Hay una larga serie de casos emblemáticos de abuso
policial sobre jóvenes de condición humilde y/o jóvenes militantes políticos (Walter
Bulacio, Miguel Bru, Sebastián Bordón, Luciano Arruga, Kosteki y Santillán, por
nombrar sólo algunos), todos asesinados o desaparecidos en democracia. También,
justo es decirlo, a lo largo del período democrático hubo diversos intentos de
depuración de unas fuerzas represivas que tienden a clonar esos especímenes
como el comisario del comienzo de este relato: enriquecidos no se sabe cómo,
muy bien conectados con miembros del establishment económico, político y
jurídico, y altamente predispuestos a disparar primero y preguntar después. En
opinión de quien esto escribe, fueron Néstor y Cristina quienes mejor
comprendieron la necesidad de desarmar a una policía que estaba limitada a
observar la protesta social, herencia realmente pesada de la década neoliberal.
Pero apenas iniciado el ciclo de la Alianza
Cambiemos, la noche del 12 al 13 de diciembre de 2015, una patota policial
irrumpió a palos y golpes en el Centro de Artes Batalla Cultural de Vicente
López, deteniendo porque sí a varios jóvenes allí presentes. Nuevamente
podríamos enumerar una extensa lista de represiones policiales que se han ido
produciendo desde entonces a ahora, y que van desde el amedrentamiento y las
amenazas (ya se ha “naturalizado” que la gendarmería filme las movilizaciones),
hasta el uso de una violencia inusitada donde nuevamente se dan cita la
arbitrariedad, el racismo y el proto-fascismo clásico de la milicada vernácula,
y que sale a la superficie avalado por el discurso oficial del macrismo y de
los medios instigadores del odio al pobre.

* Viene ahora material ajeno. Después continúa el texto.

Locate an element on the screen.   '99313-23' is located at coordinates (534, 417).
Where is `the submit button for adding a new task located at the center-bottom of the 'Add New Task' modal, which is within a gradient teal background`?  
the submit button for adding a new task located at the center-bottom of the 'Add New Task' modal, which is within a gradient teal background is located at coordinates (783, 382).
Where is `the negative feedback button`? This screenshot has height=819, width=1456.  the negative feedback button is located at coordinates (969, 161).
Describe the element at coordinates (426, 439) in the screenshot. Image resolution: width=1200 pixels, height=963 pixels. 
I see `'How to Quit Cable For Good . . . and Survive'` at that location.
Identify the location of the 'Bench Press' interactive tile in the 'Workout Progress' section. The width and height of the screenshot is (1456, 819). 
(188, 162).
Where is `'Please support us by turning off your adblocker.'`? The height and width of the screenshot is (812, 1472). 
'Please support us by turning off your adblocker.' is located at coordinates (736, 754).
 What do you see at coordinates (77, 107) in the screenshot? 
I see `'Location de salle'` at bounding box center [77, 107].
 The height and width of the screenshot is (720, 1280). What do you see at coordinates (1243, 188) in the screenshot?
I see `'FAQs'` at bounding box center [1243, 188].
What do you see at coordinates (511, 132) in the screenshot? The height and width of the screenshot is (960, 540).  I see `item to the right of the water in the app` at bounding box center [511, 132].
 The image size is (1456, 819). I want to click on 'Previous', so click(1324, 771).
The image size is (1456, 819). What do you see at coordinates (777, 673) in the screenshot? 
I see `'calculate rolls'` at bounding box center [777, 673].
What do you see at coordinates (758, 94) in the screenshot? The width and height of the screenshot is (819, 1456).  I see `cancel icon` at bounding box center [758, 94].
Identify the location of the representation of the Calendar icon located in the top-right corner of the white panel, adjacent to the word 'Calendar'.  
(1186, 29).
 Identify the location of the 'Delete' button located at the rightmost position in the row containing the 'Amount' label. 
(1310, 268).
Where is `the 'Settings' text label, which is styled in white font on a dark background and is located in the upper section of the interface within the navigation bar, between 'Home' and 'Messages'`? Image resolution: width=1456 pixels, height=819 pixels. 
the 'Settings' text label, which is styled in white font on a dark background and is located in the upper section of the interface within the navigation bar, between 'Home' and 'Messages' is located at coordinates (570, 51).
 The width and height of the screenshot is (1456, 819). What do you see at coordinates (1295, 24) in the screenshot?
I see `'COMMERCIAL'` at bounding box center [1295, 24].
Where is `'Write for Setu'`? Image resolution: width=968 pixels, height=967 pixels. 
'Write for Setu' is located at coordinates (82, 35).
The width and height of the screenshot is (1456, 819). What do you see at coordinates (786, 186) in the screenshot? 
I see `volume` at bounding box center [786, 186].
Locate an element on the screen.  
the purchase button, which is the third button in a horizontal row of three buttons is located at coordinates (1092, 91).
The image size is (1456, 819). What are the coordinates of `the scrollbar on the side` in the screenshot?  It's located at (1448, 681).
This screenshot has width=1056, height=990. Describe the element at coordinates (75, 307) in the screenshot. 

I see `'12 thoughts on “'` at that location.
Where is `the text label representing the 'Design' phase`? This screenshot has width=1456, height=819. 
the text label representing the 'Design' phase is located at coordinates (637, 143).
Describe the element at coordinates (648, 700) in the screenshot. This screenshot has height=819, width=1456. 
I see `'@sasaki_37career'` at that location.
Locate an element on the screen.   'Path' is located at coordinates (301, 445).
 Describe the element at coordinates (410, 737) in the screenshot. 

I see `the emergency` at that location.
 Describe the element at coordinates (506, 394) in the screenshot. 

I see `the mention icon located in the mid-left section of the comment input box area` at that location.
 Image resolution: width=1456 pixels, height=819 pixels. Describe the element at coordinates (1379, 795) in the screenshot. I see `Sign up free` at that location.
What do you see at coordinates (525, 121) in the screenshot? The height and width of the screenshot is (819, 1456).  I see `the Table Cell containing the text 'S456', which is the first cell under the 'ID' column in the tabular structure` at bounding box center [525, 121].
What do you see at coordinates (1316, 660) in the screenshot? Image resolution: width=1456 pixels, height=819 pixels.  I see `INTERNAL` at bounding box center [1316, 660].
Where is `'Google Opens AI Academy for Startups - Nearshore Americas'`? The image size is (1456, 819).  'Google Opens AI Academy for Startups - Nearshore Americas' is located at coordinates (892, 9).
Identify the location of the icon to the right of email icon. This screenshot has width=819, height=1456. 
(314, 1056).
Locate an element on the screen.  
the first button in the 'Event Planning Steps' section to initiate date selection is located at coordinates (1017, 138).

Todo ese crescendo de salvajadas policiales fue
dejando escenas dantescas (como la caza de jóvenes mujeres en los alrededores
de Plaza de Mayo el 8M), y tuvo otro cenit durante la tremenda represión
nocturna en un comedor comunitario de Lanús, donde inclusive secuestraron y
torturaron a dos jóvenes, amén de destrozar el lugar, golpear a niños y
embarazadas y tirar gas pimienta sobre las ollas donde se cocinaba la cena. Como
descreo profundamente de la vocación democrática de los punteros de Cambiemos,
no espero nada de Diego Kravtez, secretario de seguridad del distrito. En
cambio, espero que los jefes comunales que tienen a su cargo fuerzas policiales
tomen nota de a dónde nos lleva todo ese discurso pro-seguridad. Y que también
tomen nota quienes pretenden tener control sobre el territorio y terminan en
manos de un policía loco que incendia todo un barrio para terminar con “los
chorros”.
Parafraseando a Martínez Estrada, lo nacional no
puede ser lo policial porque, de ser así, la secta del gatillo alegre y la picana
se convierte en un ejército de ocupación. Son síntomas de un nuevo Proceso de desorganización
moral donde las fuerzas represivas se autogobiernan, a la par que reciben
órdenes precisas de reprimir no las grandes protestas donde somos millares los
que marchamos organizados, sino las pequeñas manifestaciones y los locales
aislados e indefensos de nuestros compañeros. Así las cosas, todos deben
pronunciarse: partidos, frentes, sindicatos, organizaciones sociales,
dirigentes. Pilas, muchachos, aunque más no sea háganlo en defensa propia.